In either case, as long as you're giving the land to a tax-exempt organization and staying within the Internal Revenue Service's rules and limitations, the donation can generate a valuable tax write-off for you.
Donate Land and Save on Taxes
Not every eligible charity wants land. For some charities, land is a burden since, if they don't have a use for it, they may need to pay to own it and to sell it. Other charities, on the other hand, are in the business of owning and using land and would love to take your land as a donation. Housing, conservation and environmental organizations frequently fall into this group. And some charities, while they may not use land, have the staff to sell it.
Before most charities will accept a donation of land, they require that it have clear title.
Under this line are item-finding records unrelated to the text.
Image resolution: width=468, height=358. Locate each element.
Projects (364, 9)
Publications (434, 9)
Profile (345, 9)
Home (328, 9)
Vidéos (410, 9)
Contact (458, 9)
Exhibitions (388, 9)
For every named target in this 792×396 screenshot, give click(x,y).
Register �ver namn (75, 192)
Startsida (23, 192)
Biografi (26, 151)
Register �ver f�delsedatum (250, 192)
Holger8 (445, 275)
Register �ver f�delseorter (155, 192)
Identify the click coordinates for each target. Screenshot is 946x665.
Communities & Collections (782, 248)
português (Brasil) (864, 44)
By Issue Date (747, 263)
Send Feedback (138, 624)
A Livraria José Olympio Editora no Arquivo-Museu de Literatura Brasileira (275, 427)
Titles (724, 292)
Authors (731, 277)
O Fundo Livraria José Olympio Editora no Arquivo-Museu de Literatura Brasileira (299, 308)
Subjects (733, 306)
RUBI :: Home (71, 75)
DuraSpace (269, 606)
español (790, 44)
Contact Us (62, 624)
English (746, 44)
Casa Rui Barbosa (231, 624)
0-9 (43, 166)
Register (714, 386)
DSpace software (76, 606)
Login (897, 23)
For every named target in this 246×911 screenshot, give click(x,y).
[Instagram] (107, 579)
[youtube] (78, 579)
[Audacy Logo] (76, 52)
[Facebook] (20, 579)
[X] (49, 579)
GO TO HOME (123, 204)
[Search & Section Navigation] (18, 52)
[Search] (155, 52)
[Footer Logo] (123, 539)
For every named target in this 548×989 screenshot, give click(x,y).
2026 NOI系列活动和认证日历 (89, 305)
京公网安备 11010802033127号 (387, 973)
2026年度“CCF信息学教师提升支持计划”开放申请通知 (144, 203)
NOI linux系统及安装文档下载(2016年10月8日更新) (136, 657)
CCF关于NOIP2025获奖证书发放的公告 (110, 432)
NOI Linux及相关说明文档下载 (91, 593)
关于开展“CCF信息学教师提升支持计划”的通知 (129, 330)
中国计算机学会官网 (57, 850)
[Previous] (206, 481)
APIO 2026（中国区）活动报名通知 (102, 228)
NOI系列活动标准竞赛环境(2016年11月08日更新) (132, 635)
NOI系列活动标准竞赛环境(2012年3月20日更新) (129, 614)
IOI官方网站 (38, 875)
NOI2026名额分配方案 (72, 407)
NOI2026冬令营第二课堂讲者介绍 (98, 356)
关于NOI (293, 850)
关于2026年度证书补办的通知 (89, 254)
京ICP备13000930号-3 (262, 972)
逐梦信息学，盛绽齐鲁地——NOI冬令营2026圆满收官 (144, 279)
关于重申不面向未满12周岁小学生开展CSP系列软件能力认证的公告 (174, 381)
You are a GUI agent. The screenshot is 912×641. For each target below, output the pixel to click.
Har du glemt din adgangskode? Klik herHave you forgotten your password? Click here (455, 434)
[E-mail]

If you have any ownership issues related to inheritances, you may need to work with a title company or attorney to remove them. You'll probably also have to pay off your mortgage. Finally, since you can only deduct the fair market value of your land, you will also need to have it professionally appraised to establish a value for your deduction.
Actually transferring the land is relatively simple. Usually, you will work with the charity's legal team to draft a deed by which you give the charity ownership of the land. Once you've made the donation, you enter its value with your other charitable contributions on Schedule A of your Form 1040 tax return. You will also have to attach Form 8283, which is where the IRS has you detail your non-cash contributions.
Limitations and Exceptions
The IRS applies a number of limitations that can cap the value of your donation, whether you donate real estate or anything else. First, you must donate to an IRS-recognized charity. Before you make the donation, make sure the charity is a registered nonprofit in good standing with the IRS so your donation counts as deductible.
Second, depending on the type of charity and other factors, your deduction could be capped at either 50 or 30 percent of your adjusted gross income per year in 2017, or 60 or 30 percent starting in tax year 2018. If you exceed the cap, you will have to carry any additional value forward for up to five years.
Third, if your land has gone up in value, the IRS limits donations of appreciated property to 20 percent of your income. Finally, in tax year 2017, if your adjusted gross income exceeds $261,500 or $287,650, depending if you are single or married, the value of your itemized deductions can be reduced by as much as 80 percent. Those caps on itemized deductions disappear starting in tax year 2018.